None of it should be surprising, though, coming from a writer who spent column after column theorizing about the "real" reasons for Vince Foster's "apparent suicide," a man who once wrote a column entitled "Reading Hillary's Mind" (presumably the Times could not engage Jeanne Dixon that day), who demanded special prosecutor Robert Fiske's resignation when he reported Foster's suicide had nothing to do with Whitewater or the Clintons.

This, of course, wasn't enough to distinguish Safire at the Times where the reporting on Whitewater in particular and the Clintons in general appears to have been fact-checked by Jayson Blair. But in the aftermath of the brouhaha Blair stirred up, you'd think the Times would be more careful. By the end of the third paragraph of Safire's column ("Clintons Anoint Clark") he has suggested that Clark improperly arranged defense contracts for clients following his retirement. And that the press will not be able to get to the bottom of that because the general has surrounded himself with Clintonian obfuscators.

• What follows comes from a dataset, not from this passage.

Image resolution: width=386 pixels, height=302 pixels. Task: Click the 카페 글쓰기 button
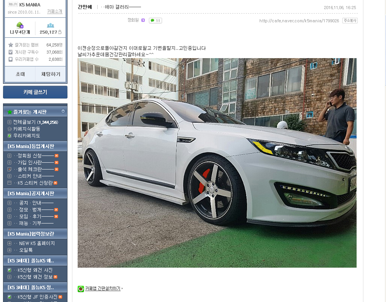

If there's anything useful about Safire's column it's that it offers a glimpse into just how sleazy the right's smear tactics will be against Wesley Clark. In the best piece I've seen on Clark, Richard Goldstein, in last week's Village Voice, recounted the slams already made by Tom "Bug Juice" DeLay and George "Stretch" Will. After months of hearing the right wing tell us that anyone who questions our military policies is unpatriotic, it will be instructive to record all the potshots they are willing to take at Clark.

Like a greyhound at the dog track, Safire is already out of the gate, his beady eyes focused on the mechanical rabbit. He has perfected the dubious art of conjecture as smear. And despite his avuncular demeanor, and the esteem in which he's held among colleagues, that shouldn't keep anyone from calling him on the loopiness of his premises or the Times' acquiescence in running them. He genuinely believes there was something dark and covered up in Vince Foster's suicide. He believes that Clark is the Trojan horse for Clinton II. Hell, he probably believes that Sidney Blumenthal is attempting to control his thoughts by beaming alpha waves off the top of the Chrysler Building. The difference between William Safire and the average crazy old coot to be found in any New York City diner explaining to anyone who listens that the aliens have taken over is that Safire gets paid for his ramblings and has a better tailor. Not much difference at all.


By Charles Taylor

Charles Taylor is a columnist for the Newark Star-Ledger.